Les Préfets n’ont ainsi de cesse de jouer de l’élasticité des dispositions des articles R. 111-2 (sécurité) et R. 111-21 (atteinte aux paysages et à l’intérêt des lieux) du Code de l’Urbanisme, et plus rarement des articles R. 111-5 (accès) et R. 111-15 (environnement).

Rappelons d’ailleurs, puisque l’occasion en est donnée, que ce dernier article ne permet pas de refuser un permis de construire, mais simplement de l’assortir de prescriptions spéciales (CE, 7 février 2003, Société civile d’exploitation agricole Le Haras d’Achères, n° 220215 ; CAA Lyon, 6 juin 2000, Commune de Hyères-les-Palmiers, n° 95LY00062), contrairement à la position adoptée par certains Préfets.

La France à la traîne ?

Pour finir, soulignons que la tendance actuelle française prend le contre-pied de la tendance européenne et mondiale, puisque Bloomberg New Energy Finance vient d’annoncer une hausse attendue de la production d’électricité d’origine éolienne dans le monde de 25 % pour cette année.
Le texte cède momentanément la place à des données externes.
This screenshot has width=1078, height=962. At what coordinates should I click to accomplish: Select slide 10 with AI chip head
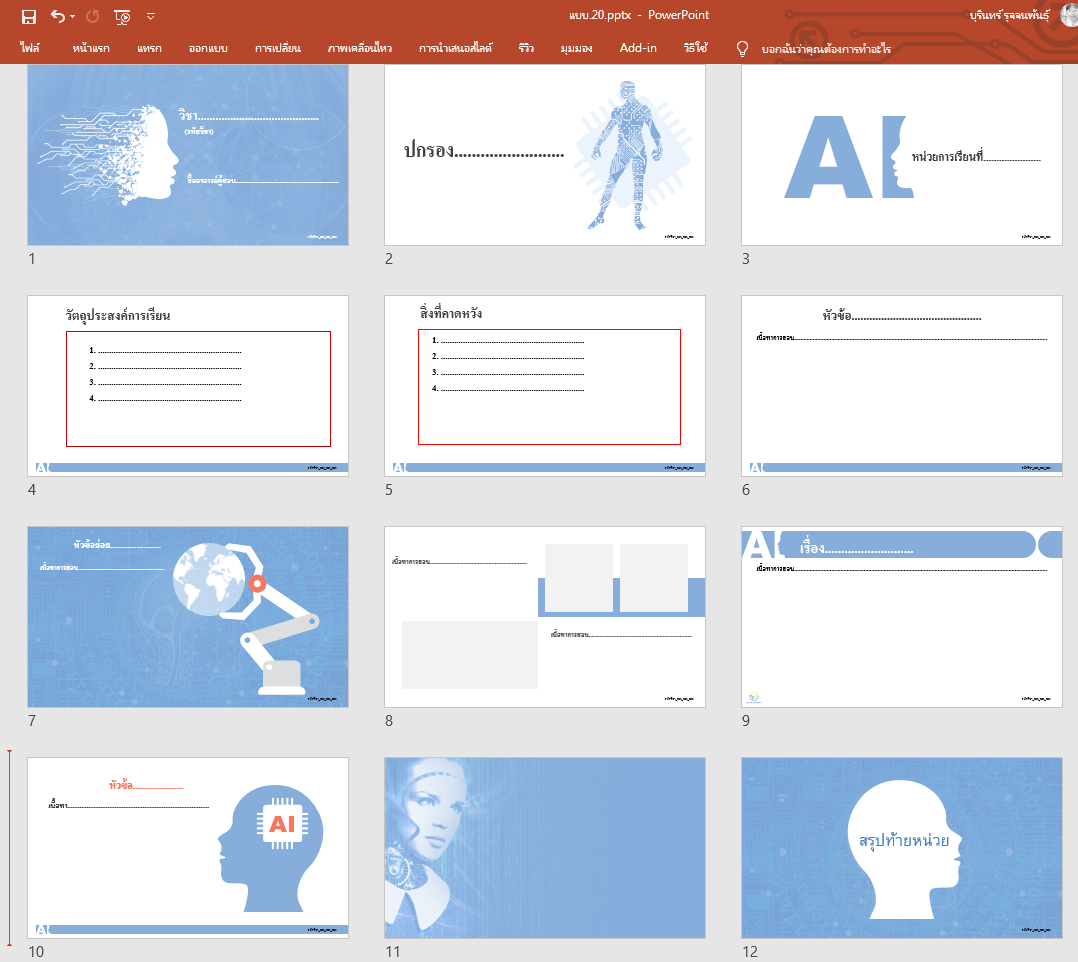(188, 848)
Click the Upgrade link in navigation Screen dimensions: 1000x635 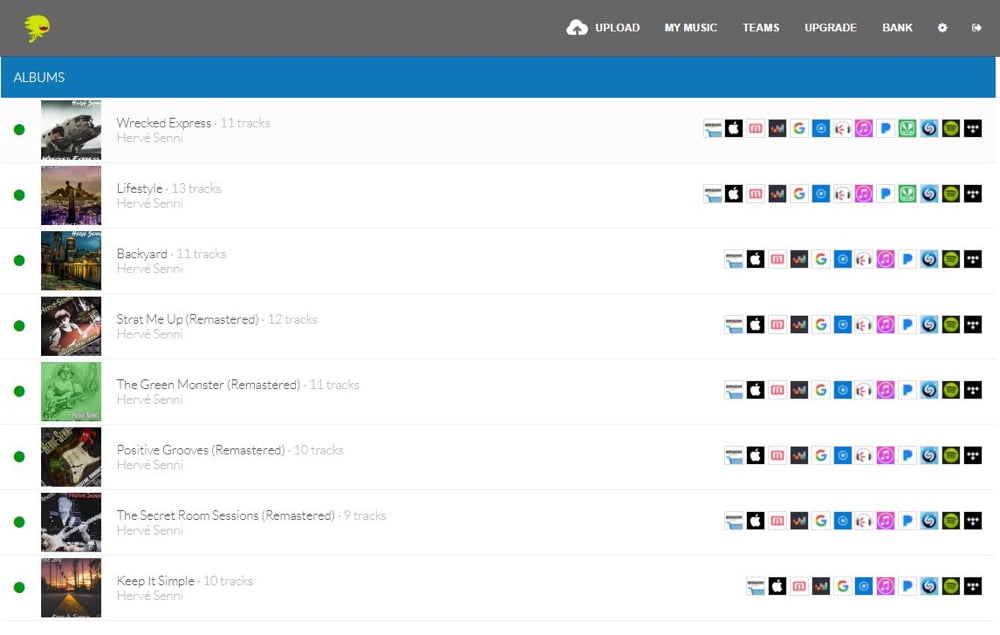pyautogui.click(x=830, y=28)
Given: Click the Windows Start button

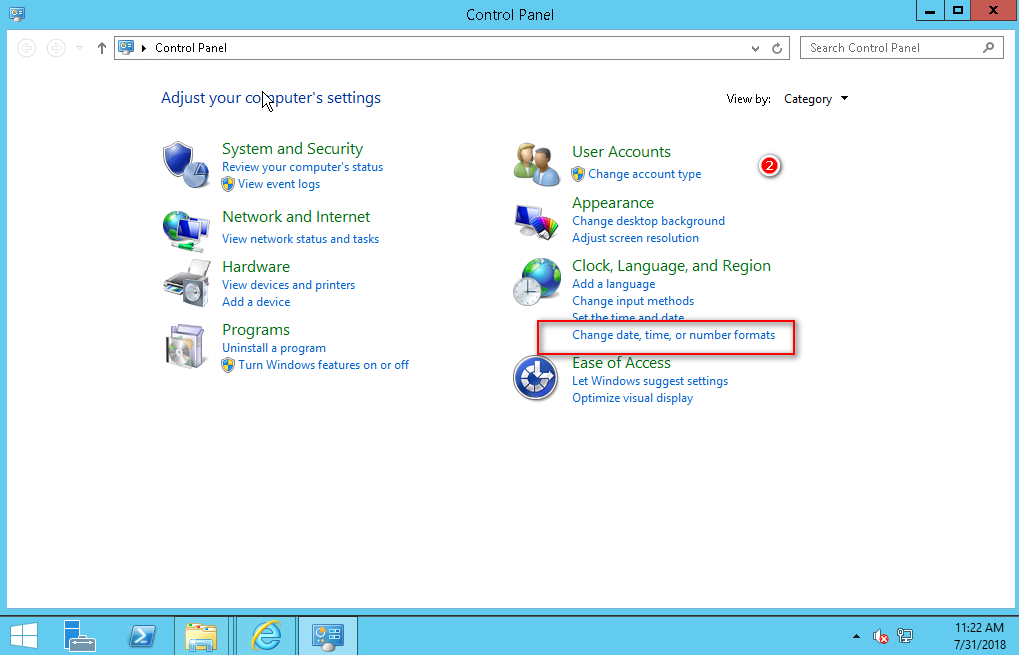Looking at the screenshot, I should (x=24, y=636).
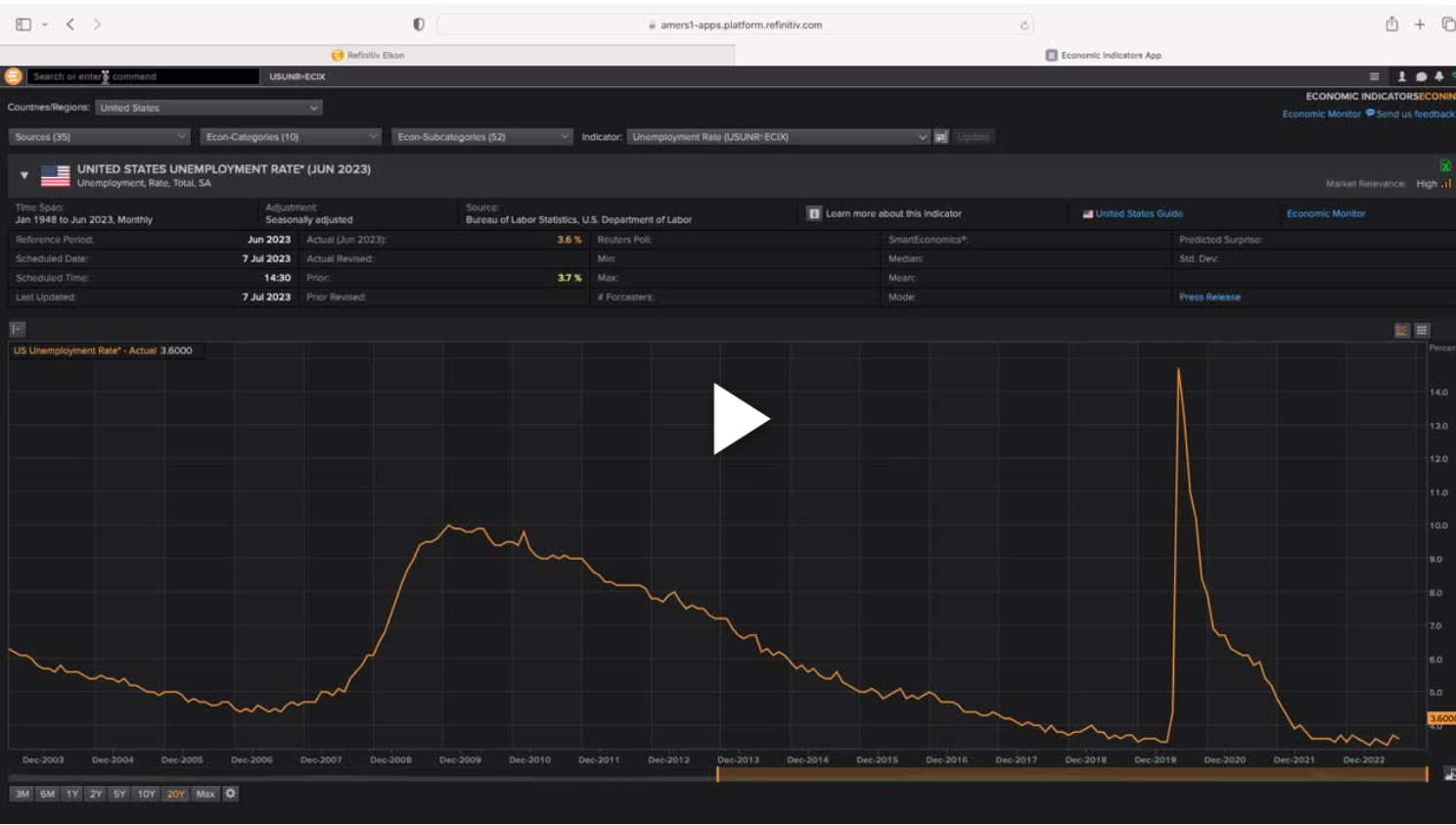Select the 10Y time range
1456x825 pixels.
[x=146, y=794]
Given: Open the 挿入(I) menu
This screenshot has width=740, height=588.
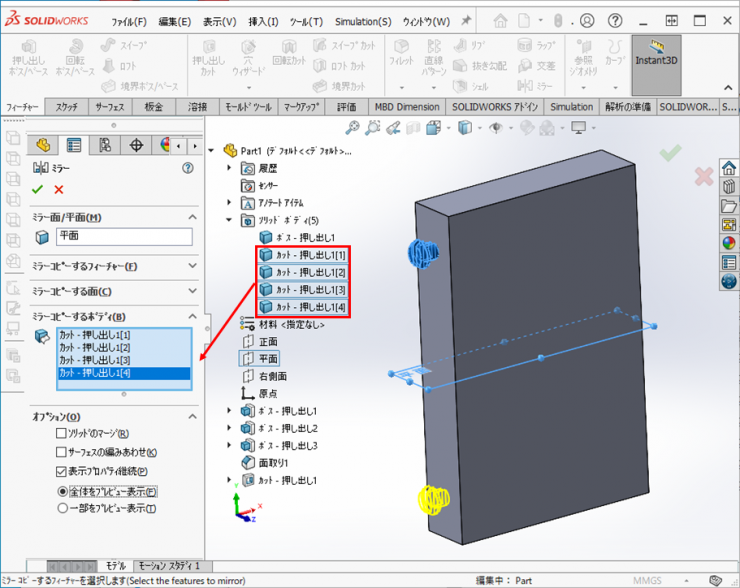Looking at the screenshot, I should coord(265,21).
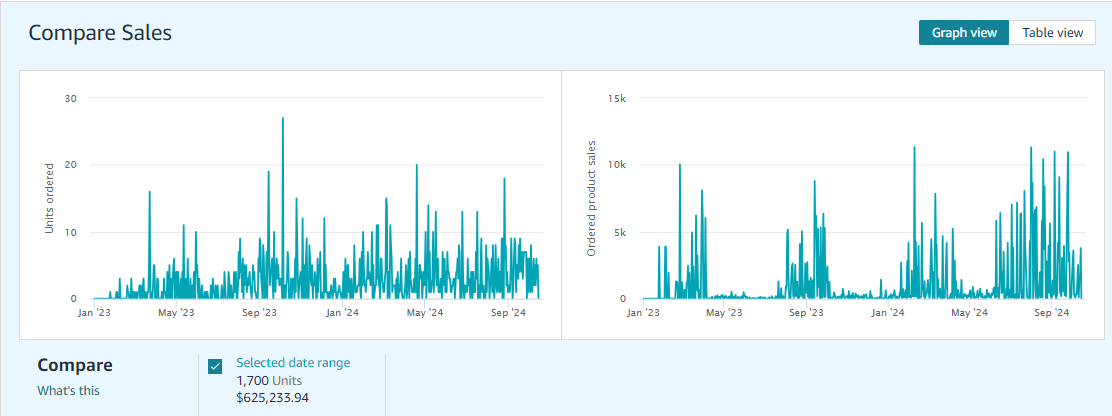Click the 15k y-axis label

tap(617, 98)
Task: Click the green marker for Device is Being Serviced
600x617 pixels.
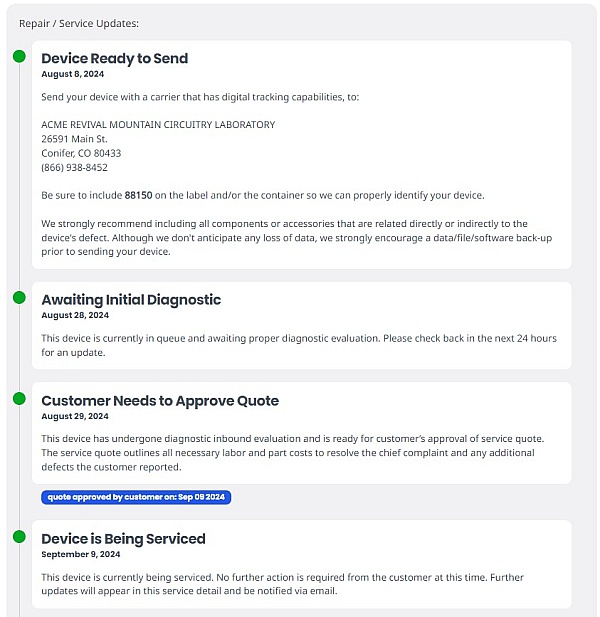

La France risque donc – une fois encore – d’être au ban des nations qui n’auront pas su profiter du vent dominant, et accessoirement tenir leurs engagements, décidant de changer de cap au moment où on attend à l’horizon 2020 une multiplication par 6 du nombre d’emplois du secteur de l’éolien en France, qui compte déjà 10.000 emplois à l’heure actuelle, selon les professionnels du secteur.

Il n’est cependant pas trop tard pour inverser la tendance puisque la loi Grenelle 2 n’est pas encore définitivement adoptée. C’est ce que l’ont peut en tout cas souhaiter de mieux en cette semaine du Développement durable.